The American Society for Reproductive Medicine (ASRM) defines stress as "any event that a person perceives as threatening or harmful." This could range from changes in lifestyle (moving, divorce, or loss of job), to personal tragedies (death in the family, illness, or injury), to less cataclysmic but still upsetting situations, such as an ongoing conflict at work.
When you feel stressed, your body responds by preparing to protect itself against the perceived threat. The activity level of the major organs increases, and hormones are secreted through the adrenal gland and nervous system. Acute stress is characterized by increased heart and respiration rates, rising blood pressure, sweaty palms, and clammy skin. Chronic stress can affect sleep patterns and eventually lead to depression.

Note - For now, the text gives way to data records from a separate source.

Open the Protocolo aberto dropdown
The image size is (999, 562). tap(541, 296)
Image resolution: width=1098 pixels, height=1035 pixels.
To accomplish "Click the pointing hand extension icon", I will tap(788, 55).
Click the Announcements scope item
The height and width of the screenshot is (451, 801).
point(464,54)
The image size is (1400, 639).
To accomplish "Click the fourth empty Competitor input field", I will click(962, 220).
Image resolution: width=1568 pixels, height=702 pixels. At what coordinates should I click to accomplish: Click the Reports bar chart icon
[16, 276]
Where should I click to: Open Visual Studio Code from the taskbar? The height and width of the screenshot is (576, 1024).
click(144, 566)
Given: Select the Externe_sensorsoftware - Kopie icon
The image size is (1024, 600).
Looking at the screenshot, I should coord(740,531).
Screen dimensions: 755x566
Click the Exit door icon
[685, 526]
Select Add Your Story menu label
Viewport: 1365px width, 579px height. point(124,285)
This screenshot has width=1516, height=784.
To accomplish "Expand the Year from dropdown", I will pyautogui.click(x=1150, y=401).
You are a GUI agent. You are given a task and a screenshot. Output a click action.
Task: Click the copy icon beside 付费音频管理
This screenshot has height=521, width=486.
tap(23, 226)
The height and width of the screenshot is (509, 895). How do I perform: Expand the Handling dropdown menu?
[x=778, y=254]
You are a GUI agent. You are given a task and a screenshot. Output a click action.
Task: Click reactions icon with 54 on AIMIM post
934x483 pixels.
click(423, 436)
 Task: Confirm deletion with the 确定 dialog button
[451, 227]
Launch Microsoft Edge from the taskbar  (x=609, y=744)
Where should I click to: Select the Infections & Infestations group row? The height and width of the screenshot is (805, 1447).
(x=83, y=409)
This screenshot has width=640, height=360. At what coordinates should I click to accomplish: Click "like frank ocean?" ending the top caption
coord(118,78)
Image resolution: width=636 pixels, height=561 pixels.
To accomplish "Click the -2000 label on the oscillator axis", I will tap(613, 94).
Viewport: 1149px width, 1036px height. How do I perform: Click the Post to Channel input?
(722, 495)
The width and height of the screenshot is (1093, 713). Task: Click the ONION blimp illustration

Can stress cause infertility?
In rare cases, extreme stress can interfere with normal ovulation in women and may reduce sperm production in men. However, while it's possible for stress to cause infertility, it's far more common for infertility to cause stress. According to the ASRM, "infertility can be a major crisis because the important life goal of parenthood is threatened." For couples who aren't immediately successful in their efforts to conceive, stress-reduction techniques can help keep this anxiety in check.
How can I reduce my stress?
The ASRM recommends the following stress-reduction techniques for couples who are trying to conceive:
- Keep the lines of communication open with your partner.
- Get emotional support if trying to become pregnant gets you down. Counseling, support groups, and books can help by reassuring you that you're not alone and by helping you choose between available options.
- Learn yoga or meditation techniques.
- Avoid excessive intake of caffeine and other stimulants.
- Exercise regularly to relieve physical and emotional tension.